Doglie tutto sommato sopportabili, l’ebbrezza del tentato parto in acqua (miseramente fallito perché mi faceva un caldo boia e mi sono spompata dopo 3 ore) e poi Alba mi è arrivata tra le braccia.
Venti anni di attesa hanno avuto il loro perché. Mi sono venute in mente tutte le amiche che in quegli anni mi dicevano “quando sarai mamma, capirai”. Diciamo che i miei quasi 40 anni d’età hanno il loro risvolto meno poetico. Non ho mai vissuto la gravidanza in modo smielato, né l’allattamento al seno (il Cielo ha sentito le mie migliori bestemmie in preda ai dolori).
Guardo i progressi di Alba e non li vedo come il miracolo della natura, ma come la ragionata evoluzione di un essere che, arrotolata nella mia pancia, nuotava in acqua e urina e ora mi dà schiaffoni in faccia se provo a dirle di no.
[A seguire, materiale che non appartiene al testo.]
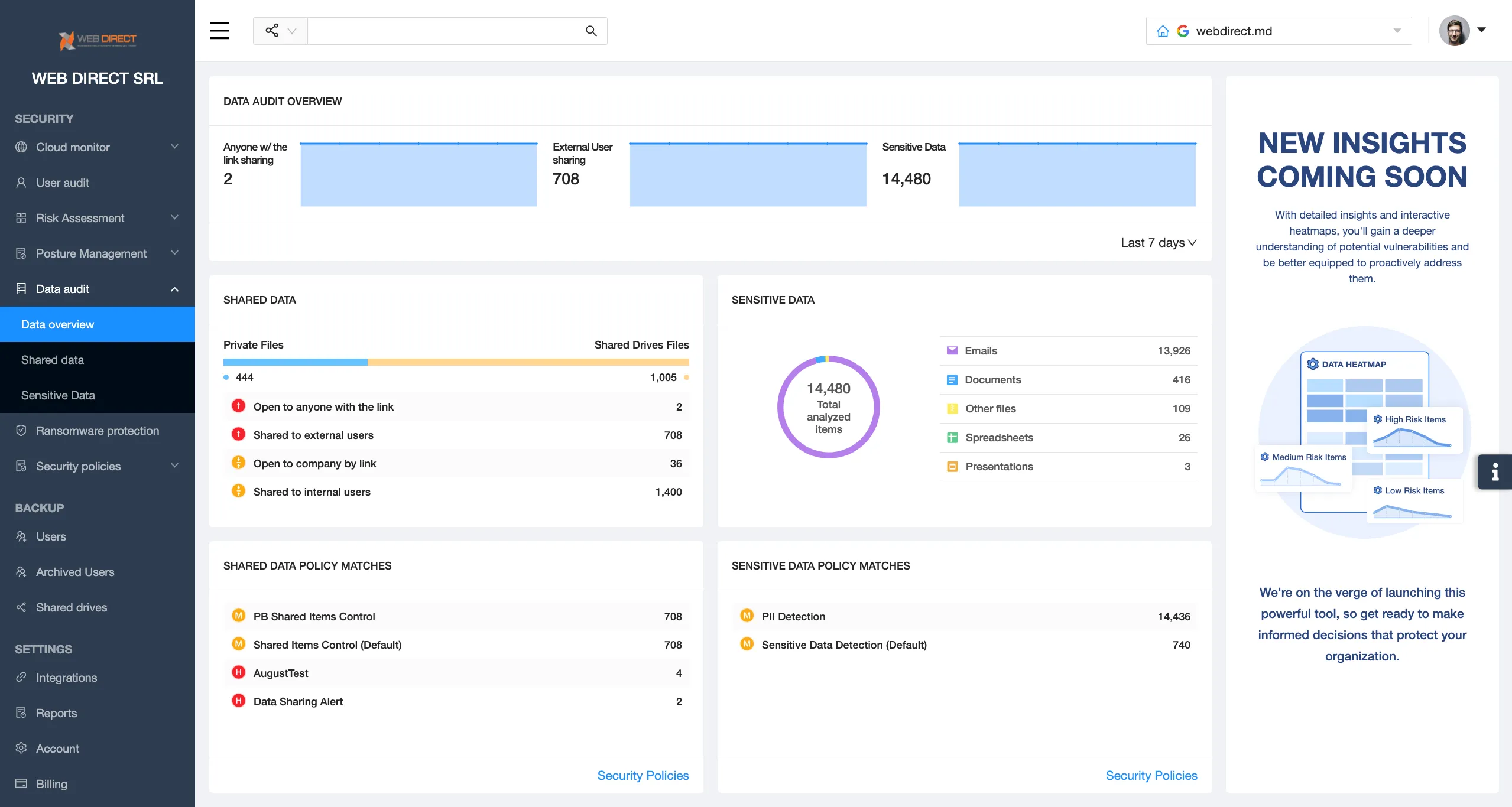
Task: Select the Shared drives icon in sidebar
Action: [x=21, y=607]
Alla fantastica età di 14 mesi.
Il “bambinese” è un linguaggio che non conosco. Purtroppo, quei versi strusi che dovrebbero essere il tentativo dell’adulto di comunicare con il neonato mai li ho sopportati e mai li ho messi in pratica. Anzi, ora sono nel pieno della sfida del bilinguismo. Perché Alba ha sangue arlecchino, italiano e albanese, e io ho la fortuna di conoscere benino anche la lingua madre di mio marito.
A cosa non mi sono ancora abituata? Alla casa sottosopra e alle notti insonni. Le ultime mi accompagnano dalla gravidanza, per cui ragionate un po’ su in che condizioni è il mio cervello dopo quasi 2 anni di mancato sonno decente.
Tornando indietro, aspetterei ancora così tanto per avere un figlio? Forse si, conoscendomi. Non riesco a forzare l’ordine delle mie priorità di vita e Alba è arrivata solo quando mi sono resa conto che non mi costava fatica darle il primo posto.

Mi sento di rimproverare le donne che negano l’idea della maternità? Manco per niente. Fino a un paio di anni fa facevo parte della squadra. Il cambiamento è stato così drastico, perché inaspettato, che non me ne sono nemmeno resa conto.
Sento la fatica di crescere un bambino? Si, tanto. Non abbiamo l’aiuto dei nonni e degli zii. Il mio ritorno al lavoro è stato bloccato dalla chiusura dei nidi eAlba non ha dei cuginetti con cui giocare.
Messa così, sembra la tragedia. In realtà, è solo la condizione di tante mamme in Italia. E a quelle con la visione a cuoricino io non credo proprio. Farei sonore pernacchie se solo le sapessi fare.
Ma non c’è un solo giorno da mamma che non rivivrei nello stesso modo. Pianti e scazzi compresi. Alba è stata il miglior regalo dei miei primi 40 anni. Me ne accorgo ogni mattina quando si sveglia ridendo e mi punta il dito contro per farsi prendere in braccio.
“Quando sarai mamma, capirai”. Avevano tutte ragione.